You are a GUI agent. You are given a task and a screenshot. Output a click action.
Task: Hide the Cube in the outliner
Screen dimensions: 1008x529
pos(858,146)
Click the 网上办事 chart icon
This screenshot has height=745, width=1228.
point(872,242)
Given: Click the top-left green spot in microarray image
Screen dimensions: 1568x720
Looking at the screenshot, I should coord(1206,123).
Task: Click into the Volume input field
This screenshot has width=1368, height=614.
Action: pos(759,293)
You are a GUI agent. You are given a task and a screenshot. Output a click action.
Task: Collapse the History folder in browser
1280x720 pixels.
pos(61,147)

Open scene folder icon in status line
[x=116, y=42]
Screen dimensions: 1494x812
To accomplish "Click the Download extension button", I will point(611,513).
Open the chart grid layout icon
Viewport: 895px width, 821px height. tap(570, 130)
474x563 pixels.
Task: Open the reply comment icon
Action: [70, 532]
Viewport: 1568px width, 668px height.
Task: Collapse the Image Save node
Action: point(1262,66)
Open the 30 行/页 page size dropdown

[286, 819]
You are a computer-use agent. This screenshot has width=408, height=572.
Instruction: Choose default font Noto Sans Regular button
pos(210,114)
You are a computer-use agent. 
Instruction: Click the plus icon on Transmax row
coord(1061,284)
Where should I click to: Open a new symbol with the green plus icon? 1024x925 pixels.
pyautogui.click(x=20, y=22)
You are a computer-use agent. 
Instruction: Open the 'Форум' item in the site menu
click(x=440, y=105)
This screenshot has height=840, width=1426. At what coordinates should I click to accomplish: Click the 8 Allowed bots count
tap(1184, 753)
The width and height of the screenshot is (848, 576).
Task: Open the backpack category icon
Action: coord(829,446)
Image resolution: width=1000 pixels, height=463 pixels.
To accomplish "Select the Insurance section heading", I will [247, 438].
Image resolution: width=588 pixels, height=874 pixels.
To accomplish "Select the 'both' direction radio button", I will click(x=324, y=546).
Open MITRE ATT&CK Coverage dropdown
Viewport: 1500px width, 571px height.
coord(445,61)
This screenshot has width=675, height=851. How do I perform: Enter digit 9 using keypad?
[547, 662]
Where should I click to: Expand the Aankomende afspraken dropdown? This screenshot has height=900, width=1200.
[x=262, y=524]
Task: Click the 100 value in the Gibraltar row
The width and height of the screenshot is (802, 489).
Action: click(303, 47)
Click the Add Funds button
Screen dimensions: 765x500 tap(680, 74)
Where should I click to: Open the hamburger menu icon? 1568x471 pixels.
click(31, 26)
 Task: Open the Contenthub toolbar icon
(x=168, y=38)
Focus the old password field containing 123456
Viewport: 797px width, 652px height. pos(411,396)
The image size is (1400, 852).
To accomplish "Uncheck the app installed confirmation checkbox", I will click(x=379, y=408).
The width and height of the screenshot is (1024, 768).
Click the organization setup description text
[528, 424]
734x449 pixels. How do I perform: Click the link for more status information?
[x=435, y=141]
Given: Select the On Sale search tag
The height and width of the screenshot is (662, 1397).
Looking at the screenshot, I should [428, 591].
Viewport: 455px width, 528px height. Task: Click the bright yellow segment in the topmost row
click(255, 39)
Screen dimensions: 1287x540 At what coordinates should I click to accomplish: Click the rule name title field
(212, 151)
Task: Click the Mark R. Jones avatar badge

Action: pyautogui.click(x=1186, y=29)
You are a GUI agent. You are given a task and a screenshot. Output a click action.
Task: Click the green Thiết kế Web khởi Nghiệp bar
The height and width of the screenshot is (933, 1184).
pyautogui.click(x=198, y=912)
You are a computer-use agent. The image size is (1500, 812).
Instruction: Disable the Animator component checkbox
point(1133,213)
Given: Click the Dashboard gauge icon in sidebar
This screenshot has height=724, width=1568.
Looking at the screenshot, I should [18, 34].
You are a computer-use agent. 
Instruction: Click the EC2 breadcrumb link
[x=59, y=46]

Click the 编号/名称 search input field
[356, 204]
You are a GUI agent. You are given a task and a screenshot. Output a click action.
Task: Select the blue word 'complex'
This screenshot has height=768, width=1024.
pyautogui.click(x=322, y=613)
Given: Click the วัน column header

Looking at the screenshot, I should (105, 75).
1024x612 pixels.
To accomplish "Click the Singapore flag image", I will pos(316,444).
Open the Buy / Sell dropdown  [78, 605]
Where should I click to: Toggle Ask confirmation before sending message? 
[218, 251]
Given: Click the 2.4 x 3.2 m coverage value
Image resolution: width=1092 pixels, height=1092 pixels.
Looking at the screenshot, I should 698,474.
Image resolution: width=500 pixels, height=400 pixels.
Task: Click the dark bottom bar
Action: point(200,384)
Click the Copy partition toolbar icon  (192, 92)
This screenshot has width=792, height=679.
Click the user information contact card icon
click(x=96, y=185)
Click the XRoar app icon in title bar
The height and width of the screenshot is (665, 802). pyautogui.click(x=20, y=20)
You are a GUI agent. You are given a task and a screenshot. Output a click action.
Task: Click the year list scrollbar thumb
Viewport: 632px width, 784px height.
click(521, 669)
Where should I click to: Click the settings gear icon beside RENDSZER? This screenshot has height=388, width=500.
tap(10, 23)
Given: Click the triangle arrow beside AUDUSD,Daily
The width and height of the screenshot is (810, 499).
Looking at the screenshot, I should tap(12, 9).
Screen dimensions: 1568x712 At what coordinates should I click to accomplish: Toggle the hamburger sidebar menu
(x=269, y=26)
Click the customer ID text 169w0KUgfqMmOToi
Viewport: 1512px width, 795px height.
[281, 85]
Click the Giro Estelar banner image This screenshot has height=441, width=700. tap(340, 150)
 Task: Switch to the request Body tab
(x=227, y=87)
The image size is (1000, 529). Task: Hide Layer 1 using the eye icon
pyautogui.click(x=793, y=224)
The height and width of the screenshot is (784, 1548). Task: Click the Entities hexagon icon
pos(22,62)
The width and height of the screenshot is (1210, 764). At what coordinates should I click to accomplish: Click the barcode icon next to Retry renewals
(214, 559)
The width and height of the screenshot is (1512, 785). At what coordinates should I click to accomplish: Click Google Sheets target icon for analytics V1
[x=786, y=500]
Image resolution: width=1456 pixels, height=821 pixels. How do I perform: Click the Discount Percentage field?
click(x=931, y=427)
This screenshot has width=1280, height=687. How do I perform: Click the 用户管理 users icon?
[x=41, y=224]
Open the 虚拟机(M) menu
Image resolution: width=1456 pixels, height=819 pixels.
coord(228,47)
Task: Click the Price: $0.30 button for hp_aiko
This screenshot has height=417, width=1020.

++++++

→ **Request**: Update the entries from the first line through the line containing "will click(x=324, y=546).", replacing "computer-use agent" with "desktop agent" and leaving everything else unchanged.

→ **Full answer**:
You are a GUI agent. You are given a task and a screenshot. Output a click action.
Task: Hide the Cube in the outliner
Screen dimensions: 1008x529
pos(858,146)
Click the 网上办事 chart icon
This screenshot has height=745, width=1228.
point(872,242)
Given: Click the top-left green spot in microarray image
Screen dimensions: 1568x720
Looking at the screenshot, I should coord(1206,123).
Task: Click into the Volume input field
This screenshot has width=1368, height=614.
Action: pos(759,293)
You are a GUI agent. You are given a task and a screenshot. Output a click action.
Task: Collapse the History folder in browser
1280x720 pixels.
pos(61,147)

Open scene folder icon in status line
[x=116, y=42]
Screen dimensions: 1494x812
To accomplish "Click the Download extension button", I will point(611,513).
Open the chart grid layout icon
Viewport: 895px width, 821px height. tap(570, 130)
474x563 pixels.
Task: Open the reply comment icon
Action: [70, 532]
Viewport: 1568px width, 668px height.
Task: Collapse the Image Save node
Action: point(1262,66)
Open the 30 行/页 page size dropdown

[286, 819]
You are a desktop agent. This screenshot has width=408, height=572.
Instruction: Choose default font Noto Sans Regular button
pos(210,114)
You are a desktop agent. 
Instruction: Click the plus icon on Transmax row
coord(1061,284)
Where should I click to: Open a new symbol with the green plus icon? 1024x925 pixels.
pyautogui.click(x=20, y=22)
You are a desktop agent. 
Instruction: Open the 'Форум' item in the site menu
click(x=440, y=105)
This screenshot has height=840, width=1426. At what coordinates should I click to accomplish: Click the 8 Allowed bots count
tap(1184, 753)
The width and height of the screenshot is (848, 576).
Task: Open the backpack category icon
Action: coord(829,446)
Image resolution: width=1000 pixels, height=463 pixels.
To accomplish "Select the Insurance section heading", I will [247, 438].
Image resolution: width=588 pixels, height=874 pixels.
To accomplish "Select the 'both' direction radio button", I will click(x=324, y=546).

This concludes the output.